Christopher A. Lawrence is a professional historian and military analyst. He is the Executive Director and President of The Dupuy Institute, an organization dedicated to scholarly research and objective analysis of historical data related to armed conflict and the resolution of armed conflict. The Dupuy Institute provides independent, historically-based analyses of lessons learned from modern military experience.
Mr. Lawrence was the program manager for the Ardennes Campaign Simulation Data Base, the Kursk Data Base, the Modern Insurgency Spread Sheets and for a number of other smaller combat data bases. He has participated in casualty estimation studies (including estimates for Bosnia and Iraq) and studies of air campaign modeling, enemy prisoner of war capture rates, medium weight armor, urban warfare, situational awareness, counterinsurgency and other subjects for the U.S. Army, the Defense Department, the Joint Staff and the U.S. Air Force. He has also directed a number of studies related to the military impact of banning antipersonnel mines for the Joint Staff, Los Alamos National Laboratories and the Vietnam Veterans of American Foundation.

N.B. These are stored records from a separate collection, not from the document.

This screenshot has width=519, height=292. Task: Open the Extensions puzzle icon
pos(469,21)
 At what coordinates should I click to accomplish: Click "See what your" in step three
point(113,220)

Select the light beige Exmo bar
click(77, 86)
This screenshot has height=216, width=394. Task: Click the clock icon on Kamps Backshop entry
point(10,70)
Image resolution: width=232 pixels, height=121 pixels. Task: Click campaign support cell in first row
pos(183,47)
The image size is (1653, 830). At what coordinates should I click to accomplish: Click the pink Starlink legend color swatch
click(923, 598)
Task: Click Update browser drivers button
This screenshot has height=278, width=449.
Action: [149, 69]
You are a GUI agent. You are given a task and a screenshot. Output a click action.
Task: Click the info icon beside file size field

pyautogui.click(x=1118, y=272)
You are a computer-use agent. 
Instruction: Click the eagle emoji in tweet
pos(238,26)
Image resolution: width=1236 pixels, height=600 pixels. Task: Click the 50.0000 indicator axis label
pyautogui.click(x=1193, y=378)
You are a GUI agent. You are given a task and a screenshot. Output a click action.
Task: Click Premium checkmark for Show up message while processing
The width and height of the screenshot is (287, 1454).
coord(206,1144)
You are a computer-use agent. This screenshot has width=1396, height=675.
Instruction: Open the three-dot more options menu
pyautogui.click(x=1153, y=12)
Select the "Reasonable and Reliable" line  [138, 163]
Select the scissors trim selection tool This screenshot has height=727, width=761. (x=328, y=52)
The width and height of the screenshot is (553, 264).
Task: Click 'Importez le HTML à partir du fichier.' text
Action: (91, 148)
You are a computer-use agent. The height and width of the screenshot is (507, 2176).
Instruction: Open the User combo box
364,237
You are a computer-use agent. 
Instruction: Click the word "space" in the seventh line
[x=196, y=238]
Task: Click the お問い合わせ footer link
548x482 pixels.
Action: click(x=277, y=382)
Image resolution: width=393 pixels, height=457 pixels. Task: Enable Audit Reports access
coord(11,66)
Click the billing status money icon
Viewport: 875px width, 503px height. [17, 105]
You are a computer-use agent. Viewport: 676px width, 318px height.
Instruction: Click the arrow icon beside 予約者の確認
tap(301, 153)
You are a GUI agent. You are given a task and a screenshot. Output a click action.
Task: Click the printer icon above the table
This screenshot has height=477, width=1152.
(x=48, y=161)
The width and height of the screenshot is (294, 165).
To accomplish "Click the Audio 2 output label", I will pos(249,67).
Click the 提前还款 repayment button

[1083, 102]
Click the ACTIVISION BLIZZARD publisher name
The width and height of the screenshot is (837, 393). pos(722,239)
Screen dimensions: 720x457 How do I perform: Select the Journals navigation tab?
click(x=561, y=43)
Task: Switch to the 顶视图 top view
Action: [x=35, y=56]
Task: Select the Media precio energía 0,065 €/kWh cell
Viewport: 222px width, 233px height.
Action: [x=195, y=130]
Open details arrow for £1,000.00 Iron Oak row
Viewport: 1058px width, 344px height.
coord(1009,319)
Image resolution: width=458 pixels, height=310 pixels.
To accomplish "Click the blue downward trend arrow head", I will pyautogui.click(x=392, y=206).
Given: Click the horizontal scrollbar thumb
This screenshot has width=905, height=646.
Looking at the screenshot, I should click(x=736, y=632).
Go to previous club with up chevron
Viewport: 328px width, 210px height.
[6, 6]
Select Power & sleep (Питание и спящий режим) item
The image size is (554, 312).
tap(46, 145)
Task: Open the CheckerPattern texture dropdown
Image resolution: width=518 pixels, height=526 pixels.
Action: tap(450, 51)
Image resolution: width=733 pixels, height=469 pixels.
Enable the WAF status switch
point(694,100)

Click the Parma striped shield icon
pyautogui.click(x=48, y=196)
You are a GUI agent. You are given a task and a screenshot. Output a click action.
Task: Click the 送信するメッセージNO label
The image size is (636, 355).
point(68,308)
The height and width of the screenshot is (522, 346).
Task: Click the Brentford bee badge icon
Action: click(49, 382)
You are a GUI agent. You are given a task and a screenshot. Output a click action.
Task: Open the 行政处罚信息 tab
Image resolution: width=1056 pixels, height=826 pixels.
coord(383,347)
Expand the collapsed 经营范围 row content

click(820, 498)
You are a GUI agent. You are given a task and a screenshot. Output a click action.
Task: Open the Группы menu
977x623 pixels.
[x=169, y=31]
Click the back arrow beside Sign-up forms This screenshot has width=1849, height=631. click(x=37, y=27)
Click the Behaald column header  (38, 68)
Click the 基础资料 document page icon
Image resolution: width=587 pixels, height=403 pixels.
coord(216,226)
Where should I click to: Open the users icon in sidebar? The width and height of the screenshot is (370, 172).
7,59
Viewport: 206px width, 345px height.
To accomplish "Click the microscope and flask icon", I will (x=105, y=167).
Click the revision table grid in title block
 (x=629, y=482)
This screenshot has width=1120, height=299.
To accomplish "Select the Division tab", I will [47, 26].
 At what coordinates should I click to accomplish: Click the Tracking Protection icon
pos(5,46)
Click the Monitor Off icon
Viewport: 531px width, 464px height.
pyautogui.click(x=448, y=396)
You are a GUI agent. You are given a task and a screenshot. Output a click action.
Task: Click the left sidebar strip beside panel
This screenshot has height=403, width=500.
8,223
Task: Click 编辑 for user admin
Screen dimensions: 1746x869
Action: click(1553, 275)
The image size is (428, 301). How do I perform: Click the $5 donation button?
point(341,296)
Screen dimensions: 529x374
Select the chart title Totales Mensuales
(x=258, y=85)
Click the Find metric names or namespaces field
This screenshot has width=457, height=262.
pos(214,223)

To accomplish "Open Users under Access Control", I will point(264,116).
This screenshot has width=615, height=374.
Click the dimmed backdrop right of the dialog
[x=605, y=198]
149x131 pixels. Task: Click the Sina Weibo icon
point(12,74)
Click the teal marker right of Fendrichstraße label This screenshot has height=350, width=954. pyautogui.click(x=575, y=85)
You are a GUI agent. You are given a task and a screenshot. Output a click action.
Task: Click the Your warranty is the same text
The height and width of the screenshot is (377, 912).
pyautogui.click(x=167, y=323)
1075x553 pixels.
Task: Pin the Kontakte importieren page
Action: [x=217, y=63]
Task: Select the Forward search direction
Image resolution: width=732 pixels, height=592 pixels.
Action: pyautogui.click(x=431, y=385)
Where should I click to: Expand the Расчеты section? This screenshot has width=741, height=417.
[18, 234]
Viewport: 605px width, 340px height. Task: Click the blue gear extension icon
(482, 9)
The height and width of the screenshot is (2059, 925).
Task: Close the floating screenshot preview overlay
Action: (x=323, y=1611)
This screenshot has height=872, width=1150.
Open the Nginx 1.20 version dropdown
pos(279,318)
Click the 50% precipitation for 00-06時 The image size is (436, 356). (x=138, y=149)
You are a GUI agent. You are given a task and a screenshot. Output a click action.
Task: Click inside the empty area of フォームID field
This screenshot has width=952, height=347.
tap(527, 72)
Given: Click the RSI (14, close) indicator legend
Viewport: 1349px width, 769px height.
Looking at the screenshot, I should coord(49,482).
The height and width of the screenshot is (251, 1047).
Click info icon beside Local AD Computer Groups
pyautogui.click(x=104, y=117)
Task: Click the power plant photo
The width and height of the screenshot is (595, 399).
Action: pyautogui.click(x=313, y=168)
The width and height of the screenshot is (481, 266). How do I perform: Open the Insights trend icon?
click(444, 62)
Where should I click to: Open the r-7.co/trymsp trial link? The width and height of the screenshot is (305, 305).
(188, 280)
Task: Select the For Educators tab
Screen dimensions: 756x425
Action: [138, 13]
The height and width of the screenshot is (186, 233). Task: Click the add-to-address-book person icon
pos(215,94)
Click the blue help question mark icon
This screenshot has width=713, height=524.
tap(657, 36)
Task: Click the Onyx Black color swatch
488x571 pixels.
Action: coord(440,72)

His published works include papers and monographs for the Congressional Office of Technology Assessment and the Vietnam Veterans of American Foundation, in addition to over 40 articles written for limited-distribution newsletters and over 60 analytical reports prepared for the Defense Department. He is the author of Kursk: The Battle of Prokhorovka (Aberdeen Books, Sheridan, CO., 2015), America’s Modern Wars: Understanding Iraq, Afghanistan and Vietnam (Casemate Publishers, Philadelphia & Oxford, 2015), War by Numbers: Understanding Conventional Combat (Potomac Books, Lincoln, NE., 2017) , The Battle of Prokhorovka (Stackpole Books, Guilford, CT., 2019), The Battle for Kyiv (Frontline Books, Yorkshire, UK, 2023), Aces at Kursk (Air World, Yorkshire, UK, 2024), Hunting Falcon: The Story of WWI German Ace Hans-Joachim Buddecke (Air World, Yorkshire, UK, 2024) and The Siege of Mariupol (Frontline Books, Yorkshire, UK, 2024).
Mr. Lawrence lives in northern Virginia, near Washington, D.C., with his wife and son.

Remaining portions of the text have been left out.